**Texto para leitura**
Música de protesto.

Por Diogo Spinelli
07/05/2017

Em outubro de 2016 o coletivo carioca Complexo Duplo estreava Cabeça (um documentário cênico), segunda obra de sua Trilogia Paramusical, cujo primeiro espetáculo, Contra o vento, havia estreado no ano anterior. Em 2016 também eram comemorados os 30 anos do lançamento do terceiro álbum de estúdio dos Titãs, Cabeça Dinossauro.  Quando foi lançado, em 1986, o Brasil recém-saído da ditadura civil-militar começava a lidar com sua dificilmente reconquistada democracia; na presidência, o peemedebista eleito como vice-presidente José Sarney preparava os caminhos para a escritura de uma nova Constituição para o país. Passados trinta anos, em 2016, o peemedebista eleito como vice-presidente Michel Temer assumia a presidência após um golpe de estado parlamentar e “constitucional”.  Onde erramos?

**Exercício escrito 1**
Reescreva em forma de lista o parágrafo do texto que começa com "Em outubro de 2016". Mantenha os fatos principais.
**Exercício escrito 2**
Liste todas as pessoas citadas pelo nome no texto.
O material não é usado em nenhuma das tarefas.

**Material fornecido**
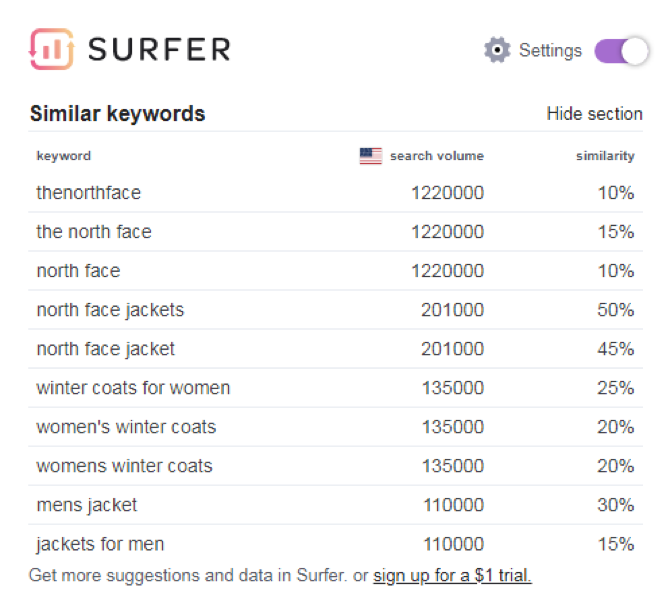Click the 'mens jacket' keyword

click(x=87, y=505)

**Resultado final 1**
- Em outubro de 2016, o coletivo carioca Complexo Duplo estreou Cabeça (um documentário cênico), segunda obra de sua Trilogia Paramusical. A primeira, Contra o vento, havia estreado no ano anterior.
- Também em 2016 comemoravam-se os 30 anos do lançamento de Cabeça Dinossauro, terceiro álbum de estúdio dos Titãs.
- No lançamento do álbum, em 1986, o Brasil, recém-saído da ditadura civil-militar, começava a lidar com a democracia reconquistada. Na presidência, o peemedebista José Sarney, eleito como vice-presidente, preparava a escrita de uma nova Constituição.
- Em 2016, o peemedebista Michel Temer, eleito como vice-presidente, assumiu a presidência após um golpe de estado parlamentar e "constitucional".
- O parágrafo termina com a pergunta "Onde erramos?".

**Resultado final 2**
- Diogo Spinelli
- José Sarney
- Michel Temer